WHAT YOU SHOULD DO | Return the exact lines from the one containing "Given: View the 1Y chart range" through the final line of the material below, with both ends kept.

------ TASK INPUTS

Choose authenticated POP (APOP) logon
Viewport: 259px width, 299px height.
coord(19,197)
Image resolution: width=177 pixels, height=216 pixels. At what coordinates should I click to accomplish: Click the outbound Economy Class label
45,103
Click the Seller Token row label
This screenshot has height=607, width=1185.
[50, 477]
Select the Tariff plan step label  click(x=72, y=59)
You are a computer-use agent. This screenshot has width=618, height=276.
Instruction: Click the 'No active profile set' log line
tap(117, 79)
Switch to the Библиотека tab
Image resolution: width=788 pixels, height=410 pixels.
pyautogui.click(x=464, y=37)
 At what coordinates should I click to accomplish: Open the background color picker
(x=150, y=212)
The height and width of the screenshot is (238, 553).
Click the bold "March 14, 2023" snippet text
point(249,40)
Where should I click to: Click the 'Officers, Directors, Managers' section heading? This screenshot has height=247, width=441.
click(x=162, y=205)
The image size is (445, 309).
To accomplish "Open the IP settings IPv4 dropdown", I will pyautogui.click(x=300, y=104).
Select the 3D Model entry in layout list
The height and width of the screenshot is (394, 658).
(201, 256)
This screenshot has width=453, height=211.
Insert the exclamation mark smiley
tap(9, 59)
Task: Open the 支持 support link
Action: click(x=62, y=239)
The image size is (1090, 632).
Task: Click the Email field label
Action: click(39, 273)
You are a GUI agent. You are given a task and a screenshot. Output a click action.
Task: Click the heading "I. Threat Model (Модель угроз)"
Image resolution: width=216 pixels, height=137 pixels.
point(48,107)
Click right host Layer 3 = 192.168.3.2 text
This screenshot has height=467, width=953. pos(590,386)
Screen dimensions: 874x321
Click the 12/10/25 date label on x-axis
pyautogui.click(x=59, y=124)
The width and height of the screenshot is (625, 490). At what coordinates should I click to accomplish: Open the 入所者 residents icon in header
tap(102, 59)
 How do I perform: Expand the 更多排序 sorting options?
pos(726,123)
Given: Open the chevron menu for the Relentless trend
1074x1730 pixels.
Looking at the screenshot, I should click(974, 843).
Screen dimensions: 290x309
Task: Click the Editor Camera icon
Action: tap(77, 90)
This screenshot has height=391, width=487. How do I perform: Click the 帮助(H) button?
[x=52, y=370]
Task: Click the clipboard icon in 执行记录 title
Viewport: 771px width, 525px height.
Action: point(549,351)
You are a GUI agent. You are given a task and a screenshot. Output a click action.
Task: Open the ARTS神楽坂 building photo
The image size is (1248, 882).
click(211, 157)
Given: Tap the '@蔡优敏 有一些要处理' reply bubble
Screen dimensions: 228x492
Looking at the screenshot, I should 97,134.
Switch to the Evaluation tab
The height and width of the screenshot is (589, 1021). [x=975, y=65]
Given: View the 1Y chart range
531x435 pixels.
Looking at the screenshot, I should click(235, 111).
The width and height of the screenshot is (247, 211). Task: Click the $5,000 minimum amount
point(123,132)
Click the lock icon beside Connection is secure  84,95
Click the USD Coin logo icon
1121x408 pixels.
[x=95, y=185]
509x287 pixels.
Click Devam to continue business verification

------------

RESULT OF THIS TASK |
Given: View the 1Y chart range
531x435 pixels.
Looking at the screenshot, I should click(235, 111).
The width and height of the screenshot is (247, 211). Task: Click the $5,000 minimum amount
point(123,132)
Click the lock icon beside Connection is secure  84,95
Click the USD Coin logo icon
1121x408 pixels.
[x=95, y=185]
509x287 pixels.
Click Devam to continue business verification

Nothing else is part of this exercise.